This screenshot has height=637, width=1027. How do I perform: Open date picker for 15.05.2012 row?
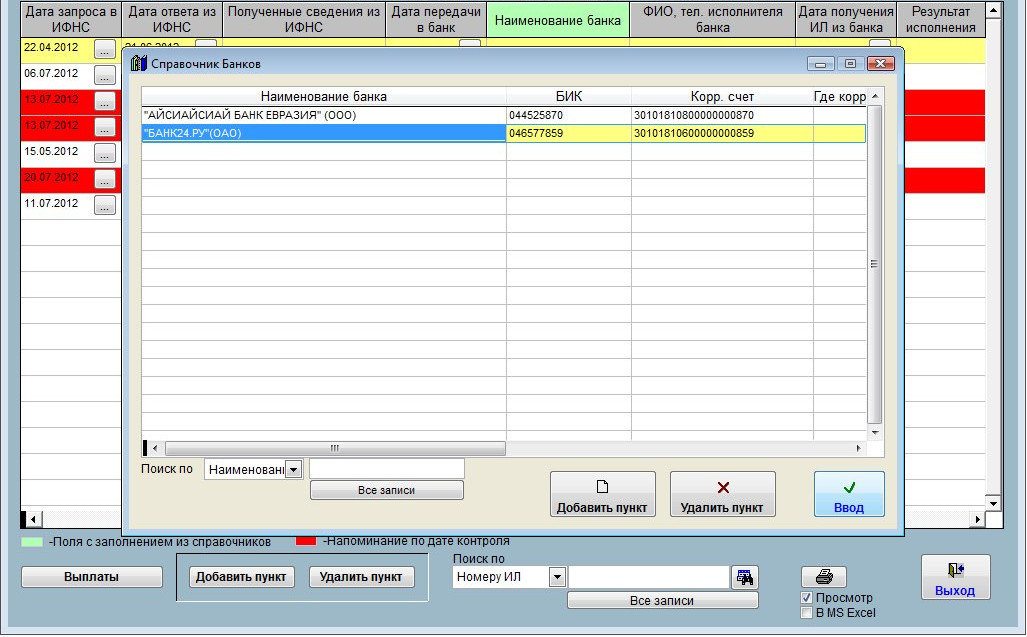coord(105,153)
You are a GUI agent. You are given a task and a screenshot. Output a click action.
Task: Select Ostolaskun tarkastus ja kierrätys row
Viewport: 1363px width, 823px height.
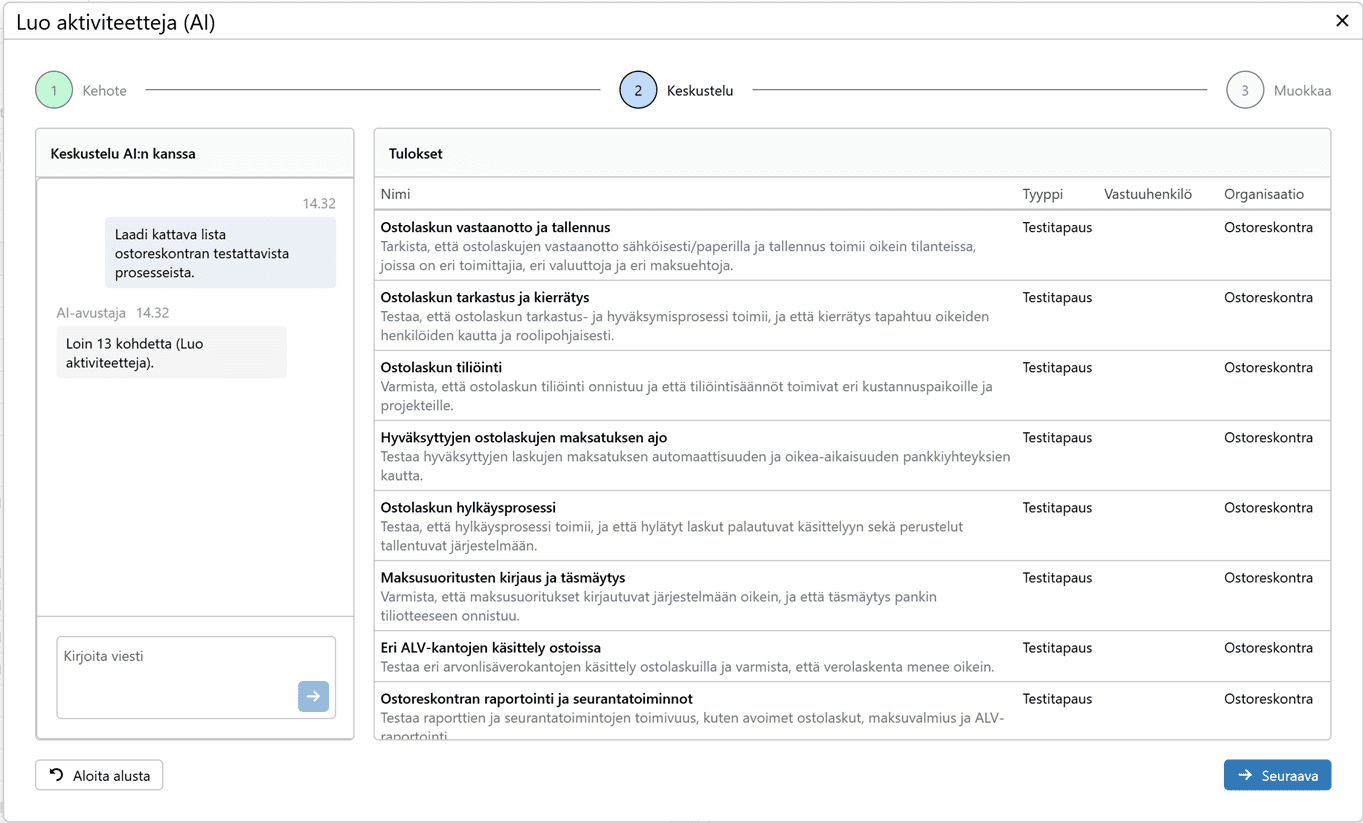pyautogui.click(x=485, y=298)
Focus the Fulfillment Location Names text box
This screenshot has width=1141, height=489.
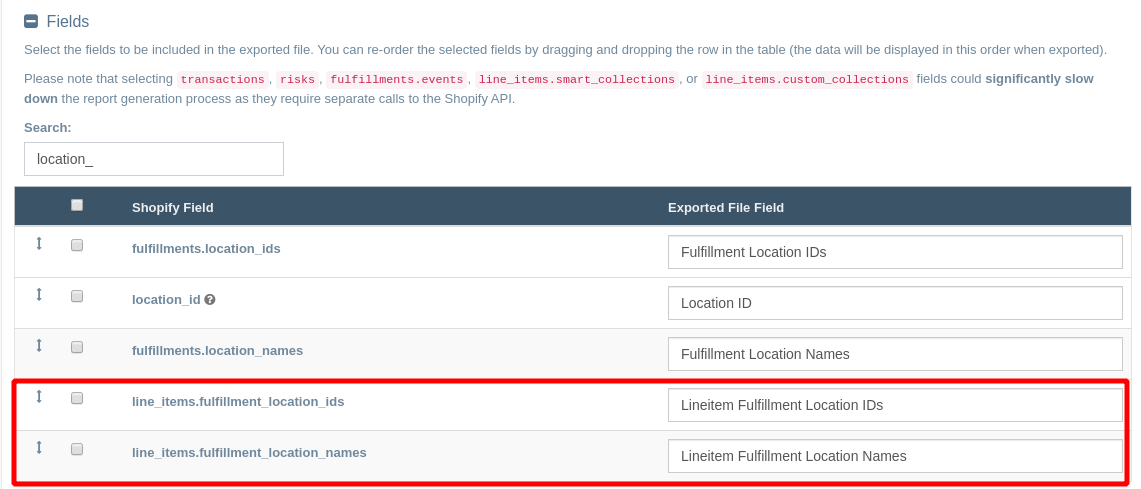coord(895,354)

**PROBLEM:** Keep the pictures out while you retype all of the data above exactly as it appears.

**SOLVED EXERCISE:**
This screenshot has height=637, width=1027. How do I perform: Open date picker for 15.05.2012 row?
coord(105,153)
You are a GUI agent. You are given a task and a screenshot. Output a click action.
Task: Select Ostolaskun tarkastus ja kierrätys row
Viewport: 1363px width, 823px height.
pyautogui.click(x=485, y=298)
Focus the Fulfillment Location Names text box
This screenshot has width=1141, height=489.
coord(895,354)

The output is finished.